Para quien siguen las
huellas de César, llegar a Roma es encontrarse un festín inabarcable. Roma, más
que una ciudad, es un milagro. El milagro del viaje del espíritu humano, de la
perdurabilidad y la memoria, pero también de la erosión y la decrepitud del
paso del tiempo. Roma no es eterna como no lo somos nosotros, pero tal vez sí
represente como ningún otro lugar, aquello de lo que nos hace ser nosotros
mismos que más merece la pena conservar.
Nuestro primer y principal
punto de destino en Roma fue, como no podía ser de otro modo, el Foro de César,
junto a la Vía de los Foros Imperiales. ¡Qué lugar tan asombroso, rodeado por
el semblante aún visible de la Roma republicana e imperial y, al fondo de la
avenida, el Coliseo como un trampantojo que desafía la imaginación!
Una estatua en bronce de
César, fundida en los años 30 del pasado siglo, cuando al fascismo le subía las
pulsaciones rememorar las remotas glorias imperiales, preside el lugar. Los
paneles informan al visitante: el proyecto del foro se puso en marcha en el 54
a. C. con la compra de las viviendas de la zona, que fueron demolidas para
hacerles sitio al complejo. La consagración tuvo lugar ocho años después, en el
46 a. C., con tres de los laterales recorridos por columnatas porticadas que
acogían tiendas y oficinas, y el cuarto y principal, presidido por el templo de
Venus Genetrix, dedicado a la divina antepasada mítica de la familia Julia. La
escultura de culto de la diosa, representándola con un Cupido apoyado en su hombro,
fue encargada por el propio César al escultor griego Arcesilao.
El foro se mantuvo en su
esplendor durante casi cuatro siglos, con la ayuda de una importante renovación
acometida en el 113 d.
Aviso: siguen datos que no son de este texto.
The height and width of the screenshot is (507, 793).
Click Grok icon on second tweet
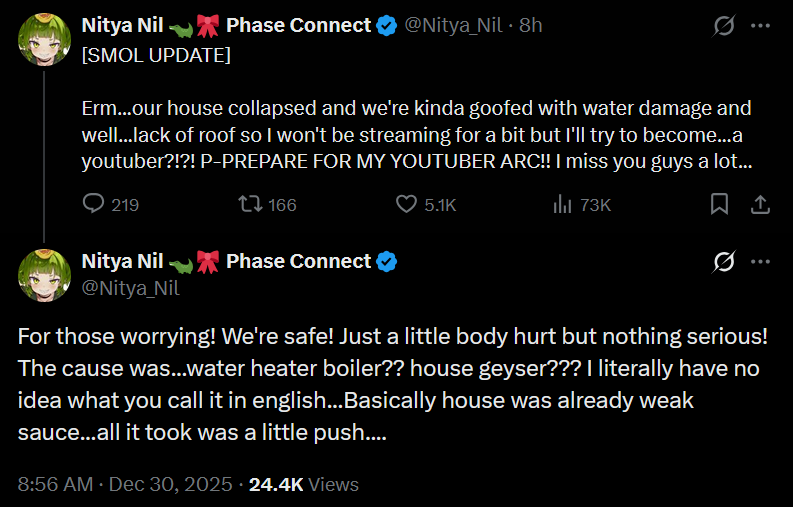720,262
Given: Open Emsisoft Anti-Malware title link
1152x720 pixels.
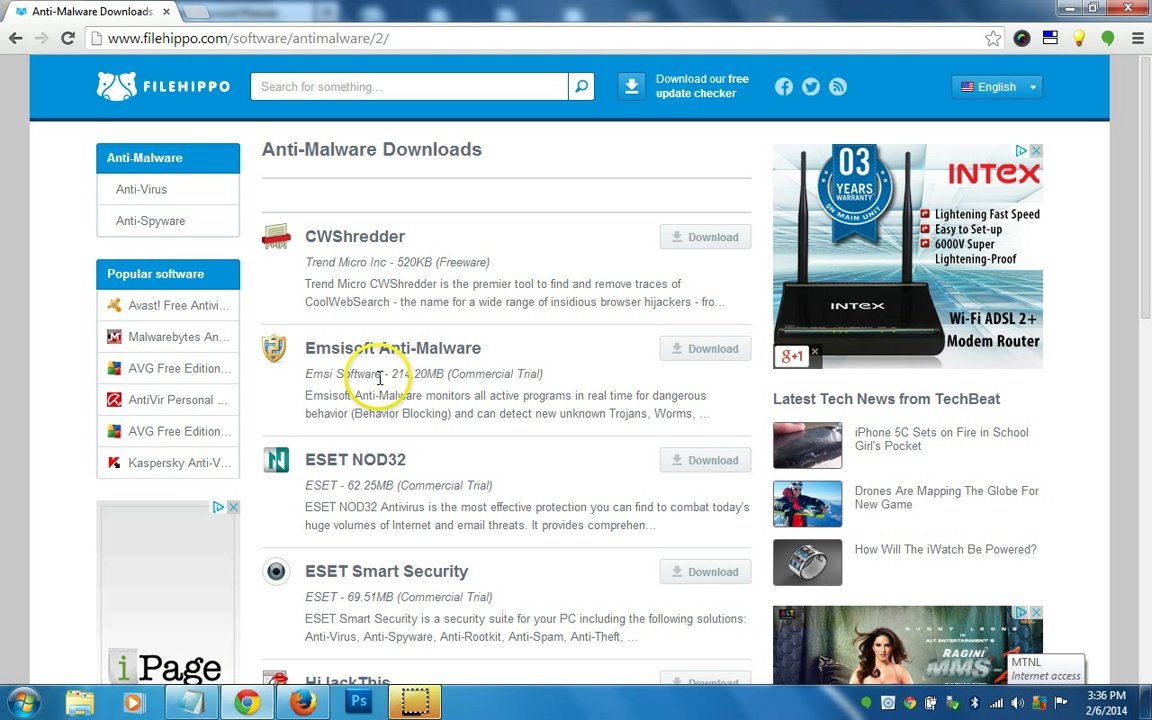Looking at the screenshot, I should pyautogui.click(x=393, y=348).
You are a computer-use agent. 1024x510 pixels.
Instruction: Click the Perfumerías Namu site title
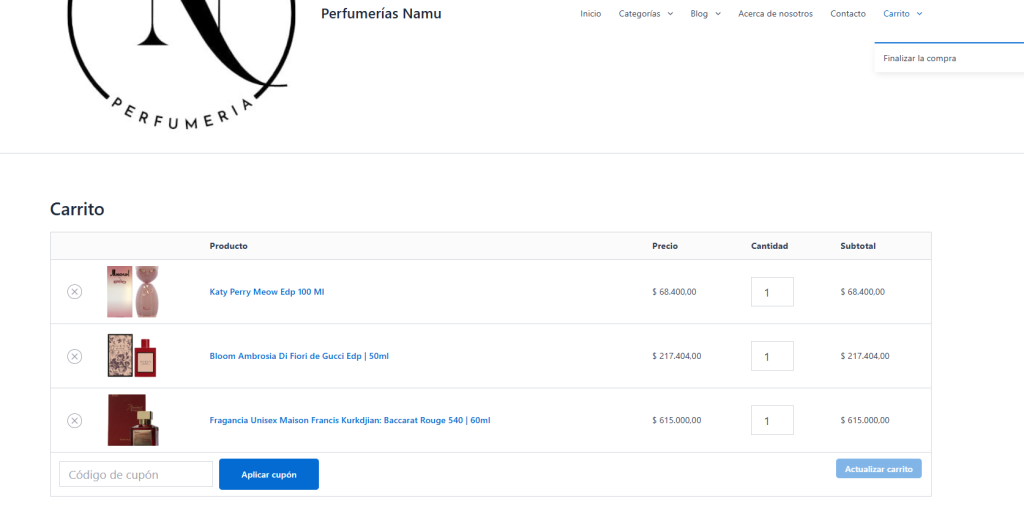381,14
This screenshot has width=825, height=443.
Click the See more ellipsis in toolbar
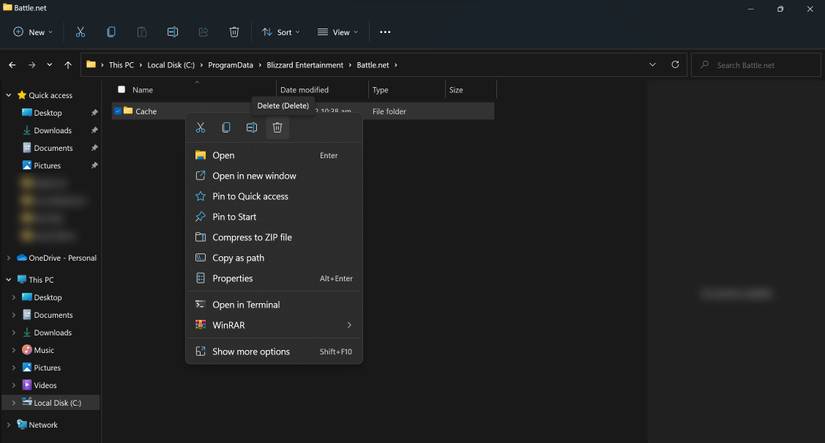tap(385, 32)
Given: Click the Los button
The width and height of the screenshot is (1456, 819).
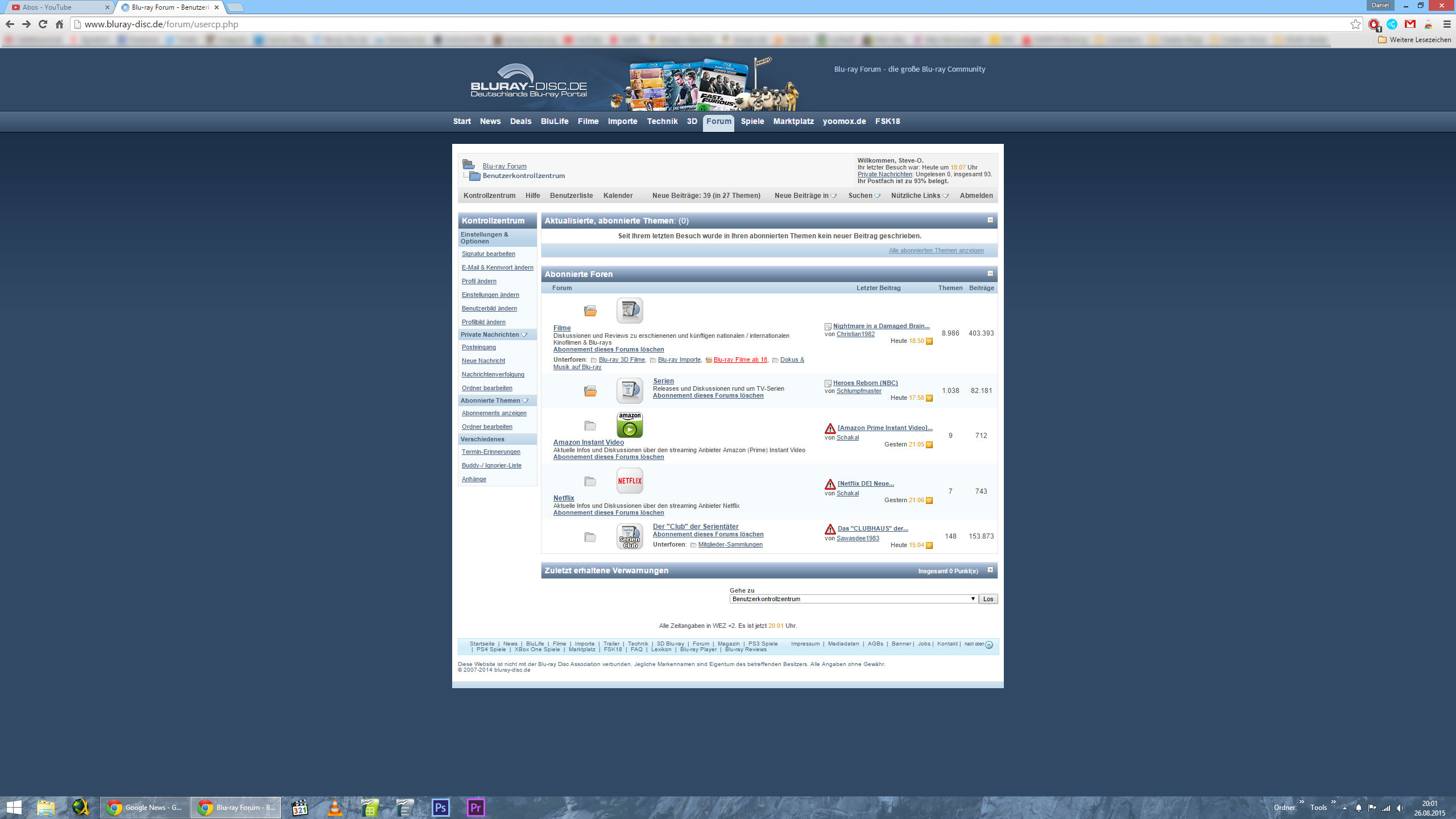Looking at the screenshot, I should 988,599.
C. por Trajano durante la construcción de su propio
foro, hasta que un incendio destruyó el templo y causó grandes daños en el foro
en el 283 de nuestra.
Hoy quedan en pie tres
columnas, erigidas de nuevo en fechas recientes, recortándose contra el monte
Capitolio y el cielo del atardecer romano. Producen esa ambigua sensación que
siempre siembran en mi ánimo las ruinas del mundo clásico. La de un tiempo
esculpido a escala humana que sigue preguntándose, en el silencio de la piedra,
en qué momento perdió el rumbo. En qué encrucijada se extravió.